Regarding the bisection, no need to thank, I was actually happy to test
the new hardware.

Before, it would take 15 hours for the bisect that big.

Though the box was slightly overheating (91 °C), and probably there
ought to be a way to recompile only changed sources after a
"git checkout" ... that would speed up many bisects, BTW.

> And leaks are hard to notice, especially ones that only show up when you
> remove a specific type of device.

Well, the leaks are rather harmless, but they show some inconsistency in
the code, so I took them seriously.

> thanks again for your help here,

Not at all, I hope to find some "real" bugs. :-)

> greg k-h

Best regards,
Mirsad

2023-05-18 08:16:18

by Mirsad Todorovac

[permalink] [raw]
Subject: Re: [BUG][NEW DATA] Kmemleak, possibly hiddev_connect(), in 6.3.0+ torvalds tree commit gfc4354c6e5c2

On 5/17/23 20:57, Greg Kroah-Hartman wrote:

> And leaks are hard to notice, especially ones that only show up when you
> remove a specific type of device.
>
> thanks again for your help here,

I feel like more of a hindrance from the real issues than being helpful.

Memory leaks seem easy to detect, however, building with KMEMLEAK
debugging on can take up to 50-67% of system time, as I've noticed
a couple of days ago ...

It is obviously incurring some overhead.
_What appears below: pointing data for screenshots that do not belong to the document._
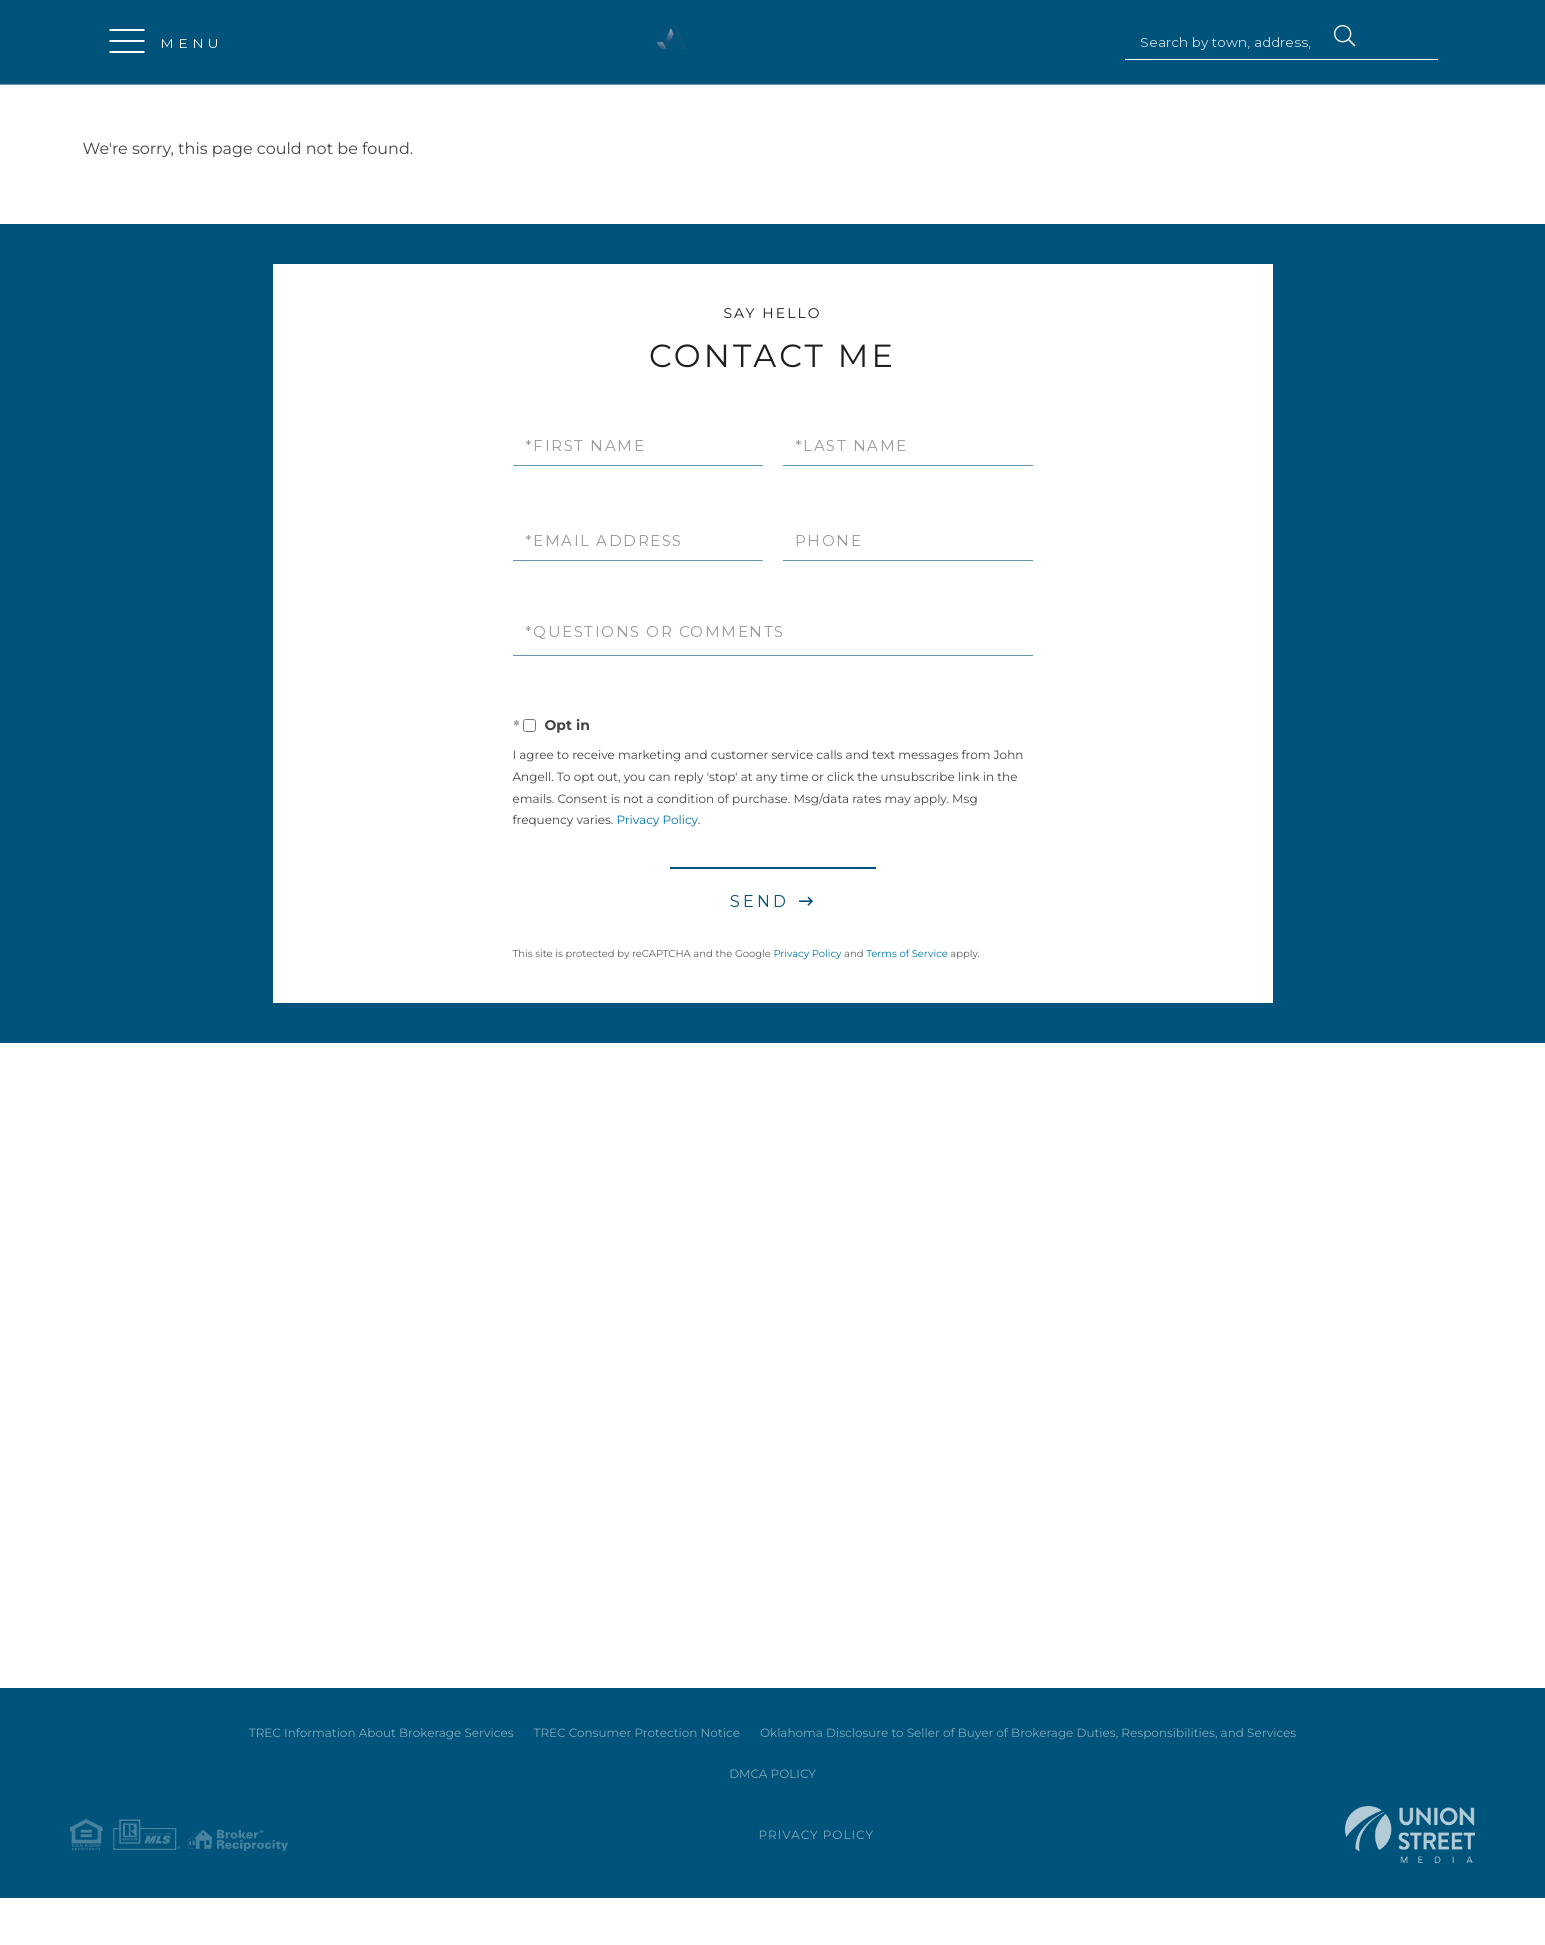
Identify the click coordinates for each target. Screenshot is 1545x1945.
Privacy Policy (656, 822)
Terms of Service (907, 954)
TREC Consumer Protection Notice (637, 1771)
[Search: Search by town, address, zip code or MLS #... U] (1229, 42)
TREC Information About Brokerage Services (381, 1771)
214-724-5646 (385, 41)
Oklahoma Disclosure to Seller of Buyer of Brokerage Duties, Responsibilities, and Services (1028, 1771)
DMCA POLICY (772, 1813)
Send (759, 902)
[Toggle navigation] (127, 42)
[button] (1344, 39)
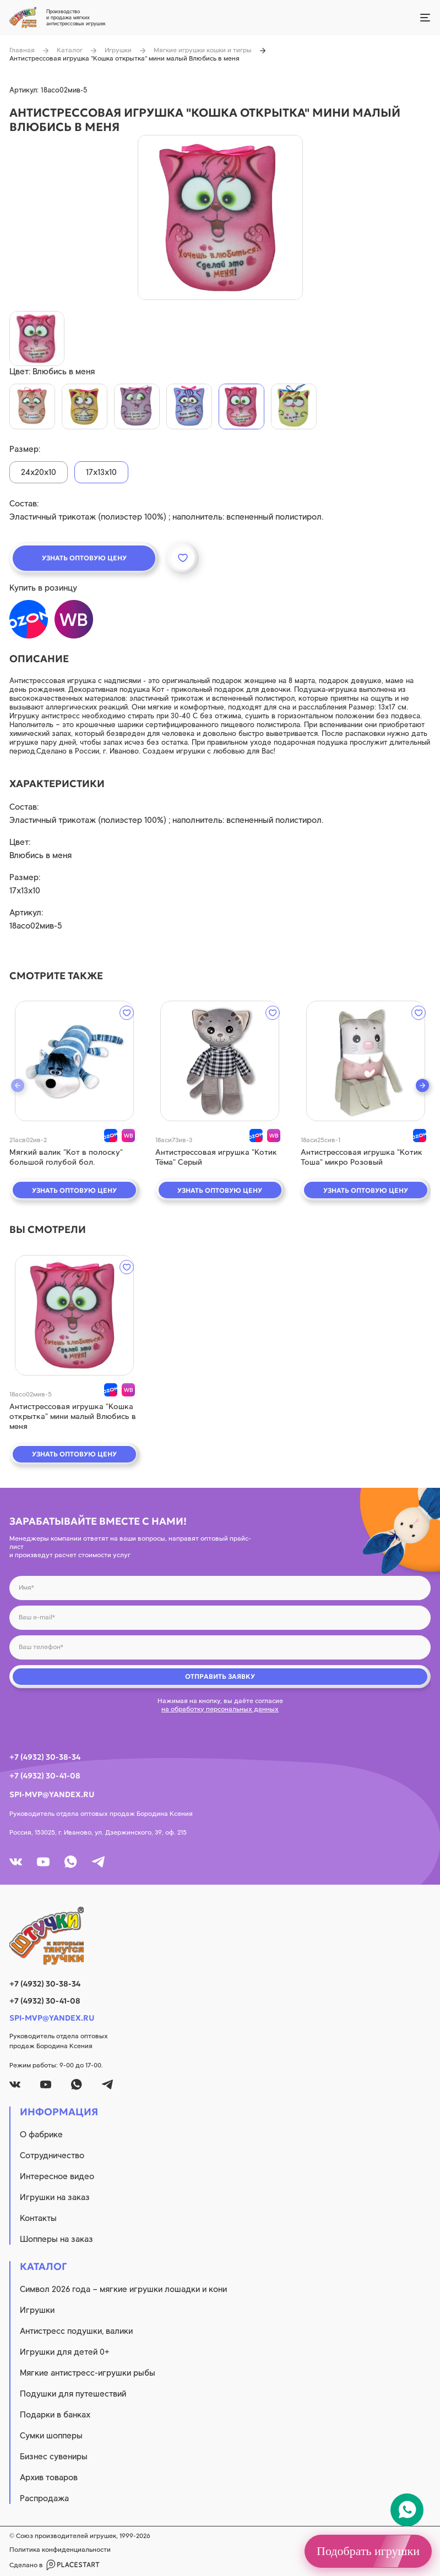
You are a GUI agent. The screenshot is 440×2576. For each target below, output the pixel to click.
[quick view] (74, 1061)
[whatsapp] (70, 1861)
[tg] (98, 1861)
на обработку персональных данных (220, 1709)
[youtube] (43, 1861)
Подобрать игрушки (368, 2551)
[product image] (220, 217)
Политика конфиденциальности (60, 2549)
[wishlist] (126, 1013)
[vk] (15, 1861)
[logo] (220, 1936)
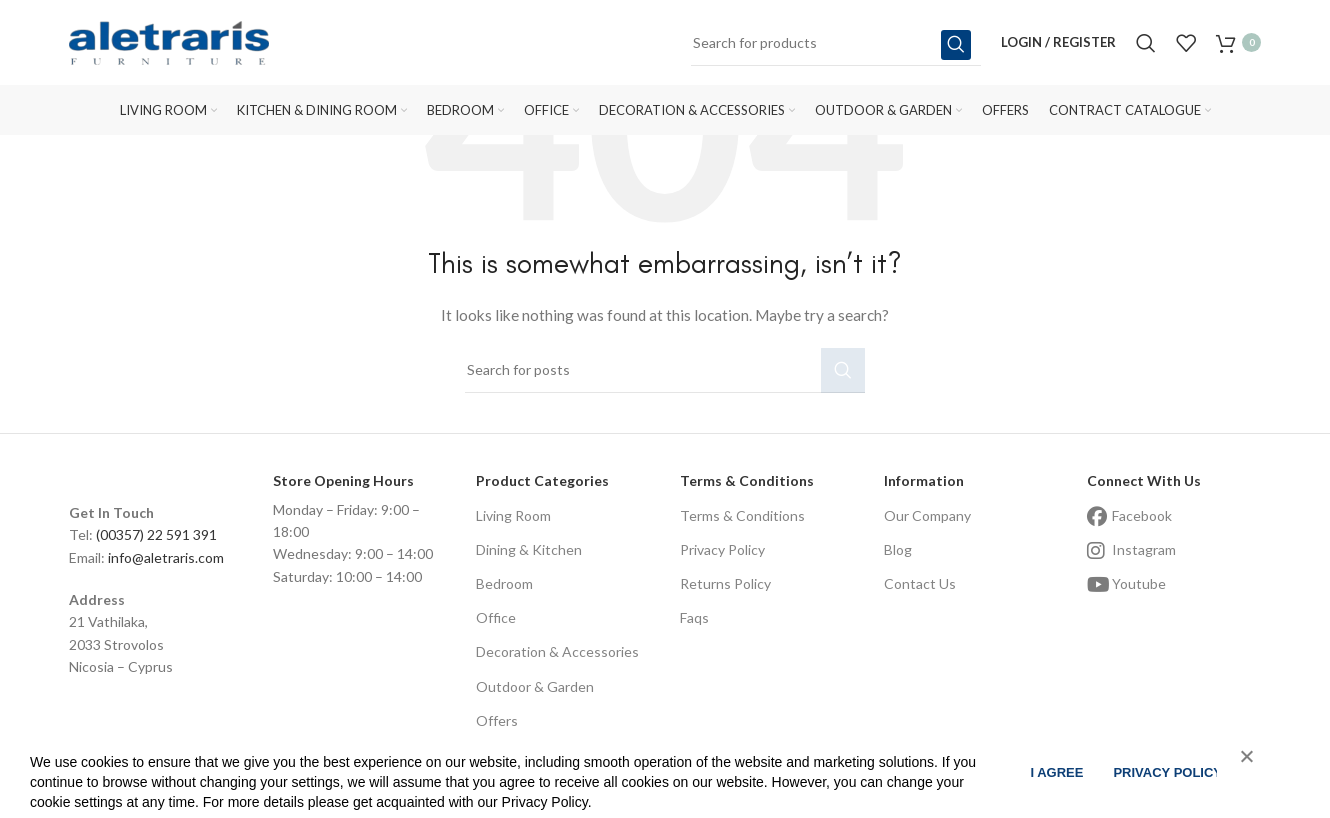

I did not expect a kernel compilation
as computation-heavy process to have such an impact from memory object
debugging.

Best regards,
Mirsad

--
Mirsad Goran Todorovac
Sistem inženjer
Grafički fakultet | Akademija likovnih umjetnosti
Sveučilište u Zagrebu

System engineer
Faculty of Graphic Arts | Academy of Fine Arts
University of Zagreb, Republic of Croatia

"What’s this thing suddenly coming towards me very fast? Very very fast.
... I wonder if it will be friends with me?"